Remember, “the glory of young men is their strength, but the splendor of old men is their gray hair” (Proverbs 20:29). Young men have the fire, the drive, the muscle to get things done. That’s your glory. But older men have wisdom, earned through experience, trial, failure, and faithfulness over time. That’s their glory.
We need both. And mustn’t despise either.
Young men, I need you to understand something clearly: you have a target on your back.
A man without self-control is a man who is easy to rule. He’s easy to manipulate. And that’s exactly why the devil wants you distracted by pleasures and follies—because if he can distract you, he can control you. He can keep you out of the fight.

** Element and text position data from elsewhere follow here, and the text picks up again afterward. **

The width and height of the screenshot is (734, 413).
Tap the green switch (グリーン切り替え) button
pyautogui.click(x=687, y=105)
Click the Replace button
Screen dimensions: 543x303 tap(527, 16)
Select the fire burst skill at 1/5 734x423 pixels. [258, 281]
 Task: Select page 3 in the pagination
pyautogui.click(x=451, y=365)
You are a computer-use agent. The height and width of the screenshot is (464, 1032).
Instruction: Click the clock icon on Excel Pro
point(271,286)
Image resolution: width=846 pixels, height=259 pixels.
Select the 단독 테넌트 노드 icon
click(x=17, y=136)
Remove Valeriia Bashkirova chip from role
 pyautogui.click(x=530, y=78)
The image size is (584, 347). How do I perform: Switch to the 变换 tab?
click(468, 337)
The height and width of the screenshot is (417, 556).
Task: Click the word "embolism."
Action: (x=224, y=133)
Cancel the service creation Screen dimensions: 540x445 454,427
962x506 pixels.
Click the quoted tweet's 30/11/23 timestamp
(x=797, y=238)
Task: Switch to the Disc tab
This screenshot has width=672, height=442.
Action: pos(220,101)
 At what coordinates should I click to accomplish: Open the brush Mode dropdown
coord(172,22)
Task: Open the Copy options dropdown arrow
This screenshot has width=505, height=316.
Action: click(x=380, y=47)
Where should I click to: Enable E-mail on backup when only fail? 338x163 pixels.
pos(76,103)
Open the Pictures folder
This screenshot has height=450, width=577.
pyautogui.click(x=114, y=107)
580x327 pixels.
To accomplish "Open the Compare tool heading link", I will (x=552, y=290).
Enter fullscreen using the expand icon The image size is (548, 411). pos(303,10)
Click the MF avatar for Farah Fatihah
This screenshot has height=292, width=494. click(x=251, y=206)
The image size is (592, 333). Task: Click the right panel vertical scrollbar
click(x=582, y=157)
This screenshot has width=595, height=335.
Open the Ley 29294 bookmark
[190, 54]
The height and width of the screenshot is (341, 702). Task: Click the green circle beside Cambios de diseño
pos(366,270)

Because here’s the truth: you are dangerous to the kingdom of darkness when you walk in holiness and purpose. You can do things. You can build things—things that matter, things that last. You can open your mouth and proclaim the gospel. You can build the kingdom through Christian businesses, faithful churches, and godly households.
You are the future fathers, the future pastors, the future presidents, the future CEOs. And without you, we have no future.
That’s why the devil is gunning for you.
In Thoughts for Young Men, J.C. Ryle puts it like this:
“Satan knows very well that you will make up the next generation, and therefore he employs every trick to make you his own. I would not have you to be ignorant of his schemes.
You are those on whom he puts his choicest temptations. He spreads his net with the most watchful carefulness, to entangle your hearts. He baits his trap with the sweetest morsels, to get you into his power. He displays his wares before your eyes with his utmost ingenuity, in order to make you buy his sugared poisons, and eat his accursed treats. You are the grand object of his attack.
May the Lord rebuke him, and deliver you out of his hands.”
Don’t be ruled by your pleasures. Don’t be distracted by follies. Don’t cast off the wisdom of your fathers or surround yourself with ambitious, zealous fools who despise authority.
So, young men—fight back. Build self-control. Guard your heart. Fix your eyes on Christ.
You are not weak, and you were not made to waste your strength.
You were made to spend it well—for the glory of God and the good of the world.